Segment Open

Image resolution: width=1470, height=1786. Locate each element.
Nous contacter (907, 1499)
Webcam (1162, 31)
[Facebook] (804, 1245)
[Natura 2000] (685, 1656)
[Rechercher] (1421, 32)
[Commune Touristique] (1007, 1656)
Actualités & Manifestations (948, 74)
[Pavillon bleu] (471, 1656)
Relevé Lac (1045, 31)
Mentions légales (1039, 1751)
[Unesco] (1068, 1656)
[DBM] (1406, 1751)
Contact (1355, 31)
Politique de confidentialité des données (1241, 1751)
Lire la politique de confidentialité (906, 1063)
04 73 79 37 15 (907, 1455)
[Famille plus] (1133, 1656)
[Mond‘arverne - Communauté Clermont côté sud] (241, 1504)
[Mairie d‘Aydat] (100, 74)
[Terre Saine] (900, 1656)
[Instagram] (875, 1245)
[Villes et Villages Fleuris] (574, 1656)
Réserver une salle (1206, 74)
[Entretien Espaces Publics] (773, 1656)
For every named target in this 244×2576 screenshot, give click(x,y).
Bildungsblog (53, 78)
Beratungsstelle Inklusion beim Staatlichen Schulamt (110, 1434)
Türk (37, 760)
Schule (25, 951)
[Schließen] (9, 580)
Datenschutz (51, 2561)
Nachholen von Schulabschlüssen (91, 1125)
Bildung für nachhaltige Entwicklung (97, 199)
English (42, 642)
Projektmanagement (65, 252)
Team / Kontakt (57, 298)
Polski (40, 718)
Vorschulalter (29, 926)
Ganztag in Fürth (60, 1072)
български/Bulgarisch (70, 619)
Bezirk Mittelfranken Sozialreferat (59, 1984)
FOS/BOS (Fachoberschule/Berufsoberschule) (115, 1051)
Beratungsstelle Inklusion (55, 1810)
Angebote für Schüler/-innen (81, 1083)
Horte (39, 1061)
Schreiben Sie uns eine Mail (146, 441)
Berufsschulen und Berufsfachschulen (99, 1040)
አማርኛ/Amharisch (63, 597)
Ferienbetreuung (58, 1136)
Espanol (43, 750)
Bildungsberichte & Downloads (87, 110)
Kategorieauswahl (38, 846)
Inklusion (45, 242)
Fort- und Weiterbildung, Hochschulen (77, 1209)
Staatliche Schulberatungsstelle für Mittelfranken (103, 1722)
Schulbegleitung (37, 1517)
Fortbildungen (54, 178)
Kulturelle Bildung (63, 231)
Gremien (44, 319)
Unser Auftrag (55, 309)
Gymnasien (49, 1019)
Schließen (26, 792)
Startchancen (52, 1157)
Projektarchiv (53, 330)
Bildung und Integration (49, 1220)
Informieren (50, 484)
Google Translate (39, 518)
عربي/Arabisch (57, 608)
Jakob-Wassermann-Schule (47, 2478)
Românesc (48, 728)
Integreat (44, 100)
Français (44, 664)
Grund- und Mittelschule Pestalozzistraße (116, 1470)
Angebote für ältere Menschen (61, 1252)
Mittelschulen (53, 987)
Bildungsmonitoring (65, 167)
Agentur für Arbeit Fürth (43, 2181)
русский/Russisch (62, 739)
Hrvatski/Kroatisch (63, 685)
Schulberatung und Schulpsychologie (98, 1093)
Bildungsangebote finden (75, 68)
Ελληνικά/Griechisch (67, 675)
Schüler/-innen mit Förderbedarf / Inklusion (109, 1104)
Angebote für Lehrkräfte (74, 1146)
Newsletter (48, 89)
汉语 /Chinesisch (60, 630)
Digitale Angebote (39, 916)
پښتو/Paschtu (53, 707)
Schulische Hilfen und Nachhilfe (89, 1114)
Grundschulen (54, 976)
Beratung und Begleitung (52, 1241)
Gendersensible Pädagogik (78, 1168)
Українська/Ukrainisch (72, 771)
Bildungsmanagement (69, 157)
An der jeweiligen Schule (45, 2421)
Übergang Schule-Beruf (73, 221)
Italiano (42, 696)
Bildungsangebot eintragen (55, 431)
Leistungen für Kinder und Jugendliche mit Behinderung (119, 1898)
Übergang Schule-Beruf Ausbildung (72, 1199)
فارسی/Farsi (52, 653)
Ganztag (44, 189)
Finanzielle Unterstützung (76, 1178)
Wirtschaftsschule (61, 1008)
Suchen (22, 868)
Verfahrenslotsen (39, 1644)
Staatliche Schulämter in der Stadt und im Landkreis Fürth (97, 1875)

Segment Closed

__Problem requirements__: Please print out every entry again, exactly as it reads.

__Result of this task__:
Image resolution: width=1470, height=1786. Locate each element.
Nous contacter (907, 1499)
Webcam (1162, 31)
[Facebook] (804, 1245)
[Natura 2000] (685, 1656)
[Rechercher] (1421, 32)
[Commune Touristique] (1007, 1656)
Actualités & Manifestations (948, 74)
[Pavillon bleu] (471, 1656)
Relevé Lac (1045, 31)
Mentions légales (1039, 1751)
[Unesco] (1068, 1656)
[DBM] (1406, 1751)
Contact (1355, 31)
Politique de confidentialité des données (1241, 1751)
Lire la politique de confidentialité (906, 1063)
04 73 79 37 15 (907, 1455)
[Famille plus] (1133, 1656)
[Mond‘arverne - Communauté Clermont côté sud] (241, 1504)
[Mairie d‘Aydat] (100, 74)
[Terre Saine] (900, 1656)
[Instagram] (875, 1245)
[Villes et Villages Fleuris] (574, 1656)
Réserver une salle (1206, 74)
[Entretien Espaces Publics] (773, 1656)
For every named target in this 244×2576 screenshot, give click(x,y).
Bildungsblog (53, 78)
Beratungsstelle Inklusion beim Staatlichen Schulamt (110, 1434)
Türk (37, 760)
Schule (25, 951)
[Schließen] (9, 580)
Datenschutz (51, 2561)
Nachholen von Schulabschlüssen (91, 1125)
Bildung für nachhaltige Entwicklung (97, 199)
English (42, 642)
Projektmanagement (65, 252)
Team / Kontakt (57, 298)
Polski (40, 718)
Vorschulalter (29, 926)
Ganztag in Fürth (60, 1072)
български/Bulgarisch (70, 619)
Bezirk Mittelfranken Sozialreferat (59, 1984)
FOS/BOS (Fachoberschule/Berufsoberschule) (115, 1051)
Beratungsstelle Inklusion (55, 1810)
Angebote für Schüler/-innen (81, 1083)
Horte (39, 1061)
Schreiben Sie uns eine Mail (146, 441)
Berufsschulen und Berufsfachschulen (99, 1040)
አማርኛ/Amharisch (63, 597)
Ferienbetreuung (58, 1136)
Espanol (43, 750)
Bildungsberichte & Downloads (87, 110)
Kategorieauswahl (38, 846)
Inklusion (45, 242)
Fort- und Weiterbildung, Hochschulen (77, 1209)
Staatliche Schulberatungsstelle für Mittelfranken (103, 1722)
Schulbegleitung (37, 1517)
Fortbildungen (54, 178)
Kulturelle Bildung (63, 231)
Gremien (44, 319)
Unser Auftrag (55, 309)
Gymnasien (49, 1019)
Schließen (26, 792)
Startchancen (52, 1157)
Projektarchiv (53, 330)
Bildung und Integration (49, 1220)
Informieren (50, 484)
Google Translate (39, 518)
عربي/Arabisch (57, 608)
Jakob-Wassermann-Schule (47, 2478)
Românesc (48, 728)
Integreat (44, 100)
Français (44, 664)
Grund- und Mittelschule Pestalozzistraße (116, 1470)
Angebote für ältere Menschen (61, 1252)
Mittelschulen (53, 987)
Bildungsmonitoring (65, 167)
Agentur für Arbeit Fürth (43, 2181)
русский/Russisch (62, 739)
Hrvatski/Kroatisch (63, 685)
Schulberatung und Schulpsychologie (98, 1093)
Bildungsangebote finden (75, 68)
Ελληνικά/Griechisch (67, 675)
Schüler/-innen mit Förderbedarf / Inklusion (109, 1104)
Angebote für Lehrkräfte (74, 1146)
Newsletter (48, 89)
汉语 /Chinesisch (60, 630)
Digitale Angebote (39, 916)
پښتو/Paschtu (53, 707)
Schulische Hilfen und Nachhilfe (89, 1114)
Grundschulen (54, 976)
Beratung und Begleitung (52, 1241)
Gendersensible Pädagogik (78, 1168)
Українська/Ukrainisch (72, 771)
Bildungsmanagement (69, 157)
An der jeweiligen Schule (45, 2421)
Übergang Schule-Beruf (73, 221)
Italiano (42, 696)
Bildungsangebot eintragen (55, 431)
Leistungen für Kinder und Jugendliche mit Behinderung (119, 1898)
Übergang Schule-Beruf Ausbildung (72, 1199)
فارسی/Farsi (52, 653)
Ganztag (44, 189)
Finanzielle Unterstützung (76, 1178)
Wirtschaftsschule (61, 1008)
Suchen (22, 868)
Verfahrenslotsen (39, 1644)
Staatliche Schulämter in der Stadt und im Landkreis Fürth (97, 1875)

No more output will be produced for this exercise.